Noodle Bar’s current fried chicken and caviar feast (meant for two to four people) costs $600 and features two whole fried chickens—a Southern-style bird fried with buttermilk and spices, and a Korean-inspired chicken that’s triple-fried and dressed with a light spicy glaze—served with with Platinum Osetra Caviar, chive crepes, crème fraîche, white barbecue sauce and potato chips.

“We’ve been serving this fried chicken and caviar set since 2014,” confirms Momofuku Noodle Bar East Village Chef Pablo Vidal Saioro. “It’s one of Dave’s favorite combos and is inspired by Chef Wylie Dufresne’s cold fried chicken nuggets with caviar.”

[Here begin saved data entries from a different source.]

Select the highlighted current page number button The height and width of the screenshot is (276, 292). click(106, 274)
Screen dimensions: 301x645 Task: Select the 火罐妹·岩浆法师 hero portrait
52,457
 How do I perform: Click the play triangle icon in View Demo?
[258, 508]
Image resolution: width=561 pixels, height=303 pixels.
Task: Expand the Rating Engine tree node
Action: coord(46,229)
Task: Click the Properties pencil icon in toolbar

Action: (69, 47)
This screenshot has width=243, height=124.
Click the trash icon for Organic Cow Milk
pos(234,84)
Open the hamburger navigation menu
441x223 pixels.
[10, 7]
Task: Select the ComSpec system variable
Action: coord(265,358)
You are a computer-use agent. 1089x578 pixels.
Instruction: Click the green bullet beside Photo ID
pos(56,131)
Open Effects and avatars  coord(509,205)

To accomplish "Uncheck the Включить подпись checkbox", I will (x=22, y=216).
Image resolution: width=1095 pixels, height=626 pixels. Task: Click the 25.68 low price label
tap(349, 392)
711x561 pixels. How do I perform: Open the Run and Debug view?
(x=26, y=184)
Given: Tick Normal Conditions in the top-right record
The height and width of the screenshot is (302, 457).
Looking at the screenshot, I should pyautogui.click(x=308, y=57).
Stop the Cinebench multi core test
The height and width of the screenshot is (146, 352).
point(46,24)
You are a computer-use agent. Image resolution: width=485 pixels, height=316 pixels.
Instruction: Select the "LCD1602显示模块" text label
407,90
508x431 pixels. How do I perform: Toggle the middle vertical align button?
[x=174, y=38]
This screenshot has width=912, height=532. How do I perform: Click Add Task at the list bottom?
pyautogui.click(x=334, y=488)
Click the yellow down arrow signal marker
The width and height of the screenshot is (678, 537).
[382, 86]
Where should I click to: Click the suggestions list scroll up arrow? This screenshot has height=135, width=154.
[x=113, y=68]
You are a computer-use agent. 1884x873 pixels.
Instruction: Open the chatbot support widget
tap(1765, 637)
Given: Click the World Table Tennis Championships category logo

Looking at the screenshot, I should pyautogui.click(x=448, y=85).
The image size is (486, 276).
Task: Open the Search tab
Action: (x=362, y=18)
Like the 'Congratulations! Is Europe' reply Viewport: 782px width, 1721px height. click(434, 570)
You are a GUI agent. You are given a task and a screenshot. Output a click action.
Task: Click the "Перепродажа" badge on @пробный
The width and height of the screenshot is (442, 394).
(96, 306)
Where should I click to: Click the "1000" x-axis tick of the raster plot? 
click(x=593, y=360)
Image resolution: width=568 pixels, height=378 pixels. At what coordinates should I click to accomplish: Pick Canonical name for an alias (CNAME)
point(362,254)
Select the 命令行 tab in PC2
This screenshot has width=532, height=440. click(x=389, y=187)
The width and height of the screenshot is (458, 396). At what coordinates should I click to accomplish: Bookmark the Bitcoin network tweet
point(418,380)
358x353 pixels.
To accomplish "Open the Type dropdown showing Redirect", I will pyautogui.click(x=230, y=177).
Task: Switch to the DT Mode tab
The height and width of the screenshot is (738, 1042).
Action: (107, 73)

“It’s a celebratory large format meal that emphasizes Momo’s high/low ethos—an unlikely union of comforting fried chicken with the delicacy of caviar. At Momofuku Las Vegas, our team offers a fried chicken and caviar bun that includes truffle cream and chives loaded in a warm steamed bun.”

In a 2016 Instagram post, Chang said he added the now-iconic pairing after tasting “little nuggets of cold fried chicken with caviar” at legendary chef Wylie Dufresne’s now-defunct Lower East Side eatery, WD50. “I thought it was both perfection & perverse,” Chang wrote. “I loved it. The briny funk of the caviar paired so well with blander notes of fried chicken.” 

Chang, who hosts Dinner Time Live and Ugly Delicious on Netflix, also revealed his favorite way to enjoy the combo: “The best way has been to peel the fried chicken skin, put a dollop of caviar and crème fraîche, and eat it like a little taco.”

(Rustic at Francis Ford Coppola Winery)

While Coqodaq has once again launched fried chicken and caviar into the culinary zeitgeist, the luxe combo is likewise being embraced by scores of other heat-seeking eateries, whether the bird is served with caviar, champagne, or both.

New York’s Sip and Guzzle—a recent off-shoot of famed Tokyo cocktail den The SG Club—dishes out Tea-Smoked Golden Osetra caviar with Puffed Chicken Skin and Koji Butter for $165. Bunny’s Buckets & Bubbles, a diner-style spot in Baltimore, serves its fried chicken buckets with glasses of Champagne, Cava, Prosecco and other approachable bubblies. 

(NoMad London)

Rustic, the restaurant at Francis Ford Coppola’s California winery, is offering a special fried chicken and caviar dish paired with Coppola Diamond Prosecco for the Healdsburg Wine & Food Experience in May. And the restaurant at London’s NoMad Hotel just launched a late-night special pairing chicken wings seasoned with Aleppo pepper, chili and lime with Franck Pascal Fluence Champagne.

Tim Bodell, executive chef of Rustic, says he enjoys fried chicken with caviar so much, it has become a picnic lunch mainstay for his family.

“Topping your fried chicken with a dollop of caviar or other fish roe adds a pop of salty, umami-laden intensity,” Bodell says. “Personally, I love to bring caviar or trout roe as a topping for cold fried chicken. I bring it on picnics with my family to local Sonoma beaches in the summer. It makes our lunches there feel like a special occasion.”

And even if you don’t feel like splurging on Petrossian or Beluga just to spice up some leftover fried chicken, more inexpensive fish roe options work equally well.

“Trout roe is ideal,” Bodell adds. “It’s milder and not as fishy-tasting as salmon roe, so it won’t dominate the mild flavor of the chicken meat. It also has a sweet-salty balance that, combined with its large pearls and firmer, lightly-cured exterior, means that it pops on the palate with an explosion of flavor. Plus, the roe’s brilliant orange pearls make a stunning presentation.”